La lirica del primo Novecento italiano si sviluppa su due grandi linee: quella dei Crepuscolari e quella dei Vociani: i primi devono questo nome a Giuseppe Antonio Borgese che nel 1909 pubblicò una recensione per il quotidiano La Stampa in cui scriveva di “una voce crepuscolare, la voce di una gloriosa poesia che si spegne” riferendosi a quei poeti che attraverso un linguaggio dimesso e tendenzialmente parlato scrivevano poesie sulla vita quotidiana e sull’amore per le piccole cose. I Vociani erano invece quei letterati che si riunivano intorno al quotidiano fiorentino La Voce (tra cui ricordiamo Camillo Sbarbaro e Dino Campana).
Le caratteristiche principali delle poesie crepuscolari sono il verso libero e la pratica del frammento cioè la composizione breve e intensa: il maggior esponente di questa corrente fu senza dubbio il torinese Guido Gozzano che mescola nelle sue poesie parole comuni e termini risalenti alla tradizione classica di Dante e Petrarca e propone la letteratura come alternativa al degrado del mondo contemporaneo.
Verrà definito da Eugenio Montale “poeta dello choc” per gli incredibili effetti prodotti nelle sue poesie.
Era nato il 19 dicembre del 1883 e, senza aver terminato gli studi, cominciò a seguire le lezioni di letteratura italiana del professore Arturo Graf che in quegli anni insegnava a Torino, anch’egli poeta. Nel 1911 pubblicò la raccolta di versi “I Colloqui“ che ne consacrarono la fama, in cui troviamo componimenti indimenticabili come La signora Felicita ovvero la felicità, Totò Merùmeni e Invernale.
A questi anni risale anche la tormentata storia d’amore con la poetessa torinese Amalia Guglielminetti di cui abbiamo testimonianza dall’infinito carteggio raccolto e pubblicato postumo da Garzanti nel 1951 col titolo Lettere D’amore: i due si erano conosciuti nella primavera del 1907 a Torino, lei ha qualche anno in più ed ha appena pubblicato la raccolta di poesie Le vergini folli di gusto dannunziano, si scambiano le loro opere ma la malattia respiratoria di Gozzano gli impedirà di incontrarla spesso:
donna: mistero senza fine bello!
Tu m’hai amato. Nei begli occhi fermi
luceva una blandizie femminina;
tu civettavi con sottili schermi,
tu volevi piacermi, Signorina
e più d’ogni conquista cittadina
mi lusingò quel tuo voler piacermi.
Unire la mia sorte alla tua sorte
per sempre, nella casa centenaria!
Ah!
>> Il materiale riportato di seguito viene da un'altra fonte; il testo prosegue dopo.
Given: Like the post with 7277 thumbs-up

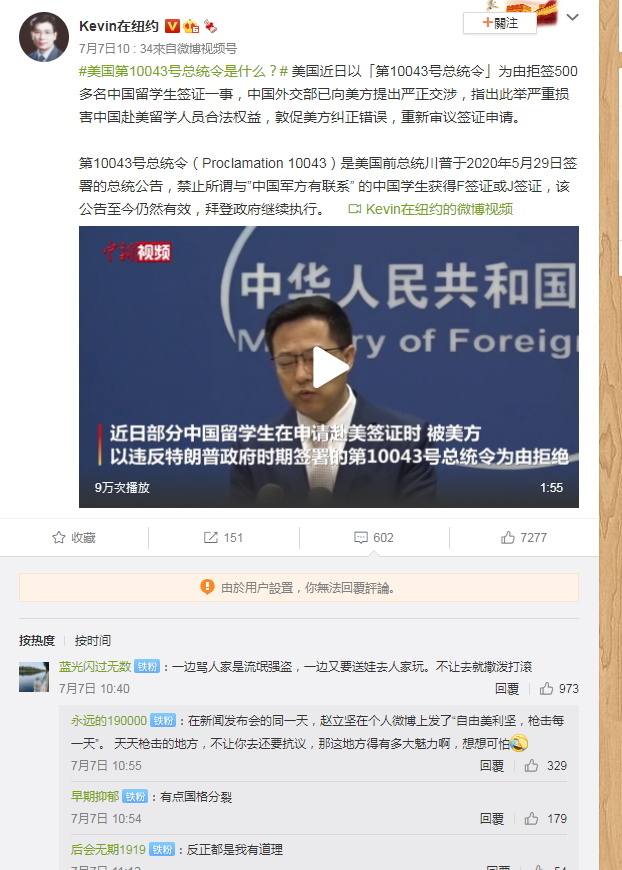Looking at the screenshot, I should point(508,537).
Con te, forse, piccola consorte
vivace, trasparente come l’aria,
rinnegherei la fede letteraria
che fa la vita simile alla morte…
Oh! Questa vita sterile, di sogno!
Meglio la vita ruvida concreta
del buon mercante inteso alla moneta,
meglio andare sferzati dal bisogno,
ma vivere di vita! Io mi vergogno,
sì, mi vergogno d’essere un poeta!
La tubercolosi lo porterà alla morte, infatti, a soli 32 anni nel 1916.
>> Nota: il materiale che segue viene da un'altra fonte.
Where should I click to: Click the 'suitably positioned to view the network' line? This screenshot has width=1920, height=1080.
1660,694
I temi principali delle poesie di Guido Gozzano sono il rimpianto, l’incalzare del tempo e la fuga nel passato. Il titolo “I Colloqui” è anche quello delle due poesie che aprono e chiudono la raccolta in cui il poeta insiste sull’aridità della vita e su una giovinezza che passa troppo in fretta:
“Venticinque anni… Son vecchio, sono vecchio!”.
Gli ultimi anni sono scanditi esclusivamente dalla composizione di un poema, Le farfalle, allegoria di un viaggio spirituale in cui c’è il grande tema della metamorfosi da bruco a farfalla, ma restano dell’opera solo pochi frammenti.